The Past is just the Past. Nostaliga is a Weapon. Never forget that.

A Confluence of Nicknames

I never had a nickname of any sort until high school was almost over. I was Jeff. Only Jeff. I am a fair-skinned, fair-haired (or was), blue-eyed, fair-temperamented person, not the type to stand out in much of anything except my intellect. And let’s face it, who makes up terms of endearment based on being the smartest one?

It was a fateful day at the video arcade (it had been the pinball arcade until just prior to this story—THAT is how old I am) when, after a game of Breakout in which I did exceedingly well, but not well enough to get to put my initials in the top spot, that I rolled and clicked my way into my first nickname: spinning the machine’s trackball wildly and randomly tapping out a staccato on the ‘Fire’ button, I entered ‘C U B’ instead of ‘J J B’. (Fate would play a cruel trick later when that name became associated with the bear community).

I still hear that nickname from some when I go back to Pennsylvania for a visit.

I acquired “Skippy”, then, when I was in charge of a biomedical research lab. A gleamingly handsome and very muscular surgical resident was spending the year in the lab with me, when I dismissively called him “Skippy”. His response, in a deeply timbrous voice: “If anyone in this room is Skippy, it’d be you. Skippy.”

Social structures being what they are in a gaggle of general surgery residents, it took no time at all for all of them (many of whom had already become good friends) to cement the name in place. Even my boss, one of the most gifted teachers and General Surgeon’s on the planet, came to call me that.

In the same timeframe, my bestest friend in Pittsburgh, Lisa, came through with yet another one: BEEF. Short for beefcake, in turn it was in response to me calling her “cupcake”. I was teasing her about her crush on a dermatologist. To this day, I am greeted in IMs and on the phone with “BEEF.” and she is forevermore my “CUP”.

Along the way, as a consequence of hanging out with friends of mine, who I still believe are the best live band that ever was, The Toll , gave me the name Verbose, a play on my last name. And also because I rarely spoke when I was in the company of the four of them—Brad, Rick, Greg and Brett. They thought I was being shy (yeah right), when really, I couldn’t get a word in edgewise. This was all in the late 80s.

Fast-forward to the Pleasure Piggy . ‘Nuff said.

That was just a few months ago, and just a couple of weeks ago, Rich, who is the most laconic IM’er I have ever known, chimes in from outer space with “Peaches”. Dominic finds out, and broadcasts it. He’s better than the internet.

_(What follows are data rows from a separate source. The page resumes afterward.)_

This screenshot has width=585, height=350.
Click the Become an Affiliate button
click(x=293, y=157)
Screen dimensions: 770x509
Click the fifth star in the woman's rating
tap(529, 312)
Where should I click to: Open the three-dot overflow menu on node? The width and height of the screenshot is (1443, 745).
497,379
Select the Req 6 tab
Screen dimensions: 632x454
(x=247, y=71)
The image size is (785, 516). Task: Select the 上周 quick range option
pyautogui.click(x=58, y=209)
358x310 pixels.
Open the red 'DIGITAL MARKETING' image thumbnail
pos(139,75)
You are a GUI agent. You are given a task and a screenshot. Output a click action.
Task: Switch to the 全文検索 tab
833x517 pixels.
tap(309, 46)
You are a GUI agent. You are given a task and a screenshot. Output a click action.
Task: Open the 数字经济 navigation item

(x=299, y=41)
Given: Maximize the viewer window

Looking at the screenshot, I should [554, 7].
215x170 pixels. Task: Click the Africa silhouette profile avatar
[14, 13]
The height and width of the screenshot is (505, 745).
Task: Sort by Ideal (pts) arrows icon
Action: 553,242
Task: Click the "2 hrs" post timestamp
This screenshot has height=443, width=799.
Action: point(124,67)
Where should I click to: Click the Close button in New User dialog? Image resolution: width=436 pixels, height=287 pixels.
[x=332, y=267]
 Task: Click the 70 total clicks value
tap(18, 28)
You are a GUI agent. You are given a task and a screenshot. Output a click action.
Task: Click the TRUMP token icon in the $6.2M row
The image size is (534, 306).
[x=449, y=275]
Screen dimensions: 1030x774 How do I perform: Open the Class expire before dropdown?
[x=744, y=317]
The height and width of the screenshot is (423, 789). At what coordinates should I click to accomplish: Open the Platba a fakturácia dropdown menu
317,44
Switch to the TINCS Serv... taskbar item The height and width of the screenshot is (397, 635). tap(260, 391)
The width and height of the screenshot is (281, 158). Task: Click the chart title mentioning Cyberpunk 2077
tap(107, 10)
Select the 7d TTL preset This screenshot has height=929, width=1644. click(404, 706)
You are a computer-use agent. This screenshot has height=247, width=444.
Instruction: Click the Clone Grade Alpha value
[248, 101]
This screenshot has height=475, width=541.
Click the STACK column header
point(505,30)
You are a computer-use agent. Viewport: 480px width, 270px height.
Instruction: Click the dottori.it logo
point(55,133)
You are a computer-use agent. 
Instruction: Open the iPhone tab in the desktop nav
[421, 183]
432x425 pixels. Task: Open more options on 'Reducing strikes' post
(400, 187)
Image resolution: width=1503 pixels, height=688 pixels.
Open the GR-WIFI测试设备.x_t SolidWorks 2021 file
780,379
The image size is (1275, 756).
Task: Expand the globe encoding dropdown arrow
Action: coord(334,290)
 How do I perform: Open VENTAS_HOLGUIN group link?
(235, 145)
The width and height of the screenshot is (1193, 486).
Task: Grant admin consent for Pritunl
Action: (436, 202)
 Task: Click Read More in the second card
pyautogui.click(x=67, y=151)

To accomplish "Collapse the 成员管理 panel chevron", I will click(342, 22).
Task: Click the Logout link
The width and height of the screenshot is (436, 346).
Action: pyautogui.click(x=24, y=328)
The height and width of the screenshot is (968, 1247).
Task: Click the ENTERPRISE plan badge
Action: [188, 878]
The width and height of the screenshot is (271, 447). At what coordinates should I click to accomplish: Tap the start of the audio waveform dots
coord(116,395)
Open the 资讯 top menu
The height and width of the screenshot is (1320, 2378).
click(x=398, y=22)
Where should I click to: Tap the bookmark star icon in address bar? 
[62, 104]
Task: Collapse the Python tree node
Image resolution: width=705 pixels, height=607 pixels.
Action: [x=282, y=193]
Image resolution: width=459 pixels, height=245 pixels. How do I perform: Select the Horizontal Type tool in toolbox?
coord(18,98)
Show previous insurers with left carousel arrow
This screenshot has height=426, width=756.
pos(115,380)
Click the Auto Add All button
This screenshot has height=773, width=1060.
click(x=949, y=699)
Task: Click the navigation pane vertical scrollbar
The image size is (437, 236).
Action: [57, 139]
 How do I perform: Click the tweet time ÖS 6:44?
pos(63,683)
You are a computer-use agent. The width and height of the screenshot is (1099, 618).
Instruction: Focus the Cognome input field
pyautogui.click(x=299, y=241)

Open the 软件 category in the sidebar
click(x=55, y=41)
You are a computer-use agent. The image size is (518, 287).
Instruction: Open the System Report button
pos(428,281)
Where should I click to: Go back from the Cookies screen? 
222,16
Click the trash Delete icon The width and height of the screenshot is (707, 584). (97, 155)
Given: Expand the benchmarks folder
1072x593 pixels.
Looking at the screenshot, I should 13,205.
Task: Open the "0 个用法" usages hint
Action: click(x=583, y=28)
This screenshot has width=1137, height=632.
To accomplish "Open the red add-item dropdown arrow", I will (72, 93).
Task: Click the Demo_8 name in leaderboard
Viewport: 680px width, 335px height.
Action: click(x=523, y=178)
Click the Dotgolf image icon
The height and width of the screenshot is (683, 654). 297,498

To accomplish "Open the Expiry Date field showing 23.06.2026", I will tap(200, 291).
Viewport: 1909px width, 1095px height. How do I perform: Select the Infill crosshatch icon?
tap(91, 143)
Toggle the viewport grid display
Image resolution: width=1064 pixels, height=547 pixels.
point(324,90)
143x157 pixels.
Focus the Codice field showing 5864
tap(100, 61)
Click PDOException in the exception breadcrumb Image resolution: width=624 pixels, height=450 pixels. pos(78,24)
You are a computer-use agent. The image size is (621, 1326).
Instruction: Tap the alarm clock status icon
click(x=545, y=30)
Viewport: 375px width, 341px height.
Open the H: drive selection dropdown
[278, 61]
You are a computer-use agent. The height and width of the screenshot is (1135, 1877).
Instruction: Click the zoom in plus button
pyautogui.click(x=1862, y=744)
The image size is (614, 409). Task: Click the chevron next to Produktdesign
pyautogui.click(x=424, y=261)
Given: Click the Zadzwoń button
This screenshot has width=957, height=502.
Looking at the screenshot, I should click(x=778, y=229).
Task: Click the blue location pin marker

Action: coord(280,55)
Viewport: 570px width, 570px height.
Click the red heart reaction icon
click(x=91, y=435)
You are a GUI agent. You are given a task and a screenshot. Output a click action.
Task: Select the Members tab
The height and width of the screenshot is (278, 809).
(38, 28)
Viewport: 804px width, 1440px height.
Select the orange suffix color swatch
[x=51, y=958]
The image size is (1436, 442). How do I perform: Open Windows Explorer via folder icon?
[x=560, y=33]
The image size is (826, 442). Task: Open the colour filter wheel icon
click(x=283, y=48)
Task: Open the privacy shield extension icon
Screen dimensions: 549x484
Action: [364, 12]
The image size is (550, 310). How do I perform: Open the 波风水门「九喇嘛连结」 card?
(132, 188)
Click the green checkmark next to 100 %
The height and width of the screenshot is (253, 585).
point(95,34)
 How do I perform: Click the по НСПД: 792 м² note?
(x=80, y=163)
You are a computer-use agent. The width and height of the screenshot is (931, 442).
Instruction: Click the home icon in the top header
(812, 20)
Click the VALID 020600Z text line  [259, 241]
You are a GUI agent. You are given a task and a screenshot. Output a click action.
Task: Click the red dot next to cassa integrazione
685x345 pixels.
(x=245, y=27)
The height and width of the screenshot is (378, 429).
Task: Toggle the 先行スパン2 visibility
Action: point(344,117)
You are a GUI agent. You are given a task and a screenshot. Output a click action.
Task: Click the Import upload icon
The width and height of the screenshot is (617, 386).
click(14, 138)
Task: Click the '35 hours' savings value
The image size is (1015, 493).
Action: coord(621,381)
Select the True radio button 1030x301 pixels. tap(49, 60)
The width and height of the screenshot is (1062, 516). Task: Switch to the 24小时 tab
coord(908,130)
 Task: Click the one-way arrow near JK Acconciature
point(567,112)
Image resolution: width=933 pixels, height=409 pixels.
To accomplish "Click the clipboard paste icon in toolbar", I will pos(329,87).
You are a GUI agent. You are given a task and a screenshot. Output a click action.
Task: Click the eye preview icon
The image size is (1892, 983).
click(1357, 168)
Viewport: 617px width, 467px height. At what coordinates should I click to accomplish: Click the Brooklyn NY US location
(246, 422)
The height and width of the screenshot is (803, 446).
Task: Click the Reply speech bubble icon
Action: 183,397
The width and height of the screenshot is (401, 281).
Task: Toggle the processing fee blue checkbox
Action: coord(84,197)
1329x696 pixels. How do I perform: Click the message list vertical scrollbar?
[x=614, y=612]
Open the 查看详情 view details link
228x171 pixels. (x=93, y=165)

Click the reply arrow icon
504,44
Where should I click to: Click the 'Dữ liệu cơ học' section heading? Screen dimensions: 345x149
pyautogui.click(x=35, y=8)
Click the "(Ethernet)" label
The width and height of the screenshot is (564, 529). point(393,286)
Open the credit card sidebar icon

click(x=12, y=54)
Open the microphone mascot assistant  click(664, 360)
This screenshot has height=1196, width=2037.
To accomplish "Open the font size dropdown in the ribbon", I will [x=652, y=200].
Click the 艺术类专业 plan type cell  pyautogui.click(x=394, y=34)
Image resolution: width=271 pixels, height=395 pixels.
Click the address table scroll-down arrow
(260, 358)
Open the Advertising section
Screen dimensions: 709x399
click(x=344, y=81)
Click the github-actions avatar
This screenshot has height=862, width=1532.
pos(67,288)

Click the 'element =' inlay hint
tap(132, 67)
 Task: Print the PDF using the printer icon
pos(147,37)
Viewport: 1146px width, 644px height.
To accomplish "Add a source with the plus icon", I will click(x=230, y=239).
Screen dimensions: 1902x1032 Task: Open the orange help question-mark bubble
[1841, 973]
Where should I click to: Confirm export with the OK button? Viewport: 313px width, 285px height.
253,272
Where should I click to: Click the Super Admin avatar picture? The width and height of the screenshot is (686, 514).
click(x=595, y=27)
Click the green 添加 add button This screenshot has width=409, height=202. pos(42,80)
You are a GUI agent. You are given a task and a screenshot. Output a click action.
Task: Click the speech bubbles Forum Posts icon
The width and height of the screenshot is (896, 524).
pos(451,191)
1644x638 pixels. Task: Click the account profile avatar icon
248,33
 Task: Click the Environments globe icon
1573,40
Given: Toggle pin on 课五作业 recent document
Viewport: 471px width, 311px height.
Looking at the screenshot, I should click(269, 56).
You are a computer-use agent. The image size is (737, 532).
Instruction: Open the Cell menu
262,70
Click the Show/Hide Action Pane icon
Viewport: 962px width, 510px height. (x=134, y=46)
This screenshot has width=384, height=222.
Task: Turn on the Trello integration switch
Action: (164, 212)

Here’s Rich & me at the Fair:

Yesterday at Dore Alley, I was dressed like this:

Anyhow, I show up at the Dore Alley Fair and run into most of the gang, attempting a conserved comportment, a dominant deportment—y’know, just for kicks. Troy speaks up first, and says, “Hi, Peaches!”

And I’m thinking “Damn that Rich!”, even though I smile when he’s around:

Anyhow, I can’t just let Troy go unchallenged. I don’t want to be his enabler. So I reply, “That’s DADDY Peaches to you, bitch,” my eyes barely visible beneath the leather cap.

And he giggled!

No wait, that was me.

I told Marcy last night at the FUSION dance about the surge in sobriquets. His response? “No, no, no. It’s ALL about the piggy.”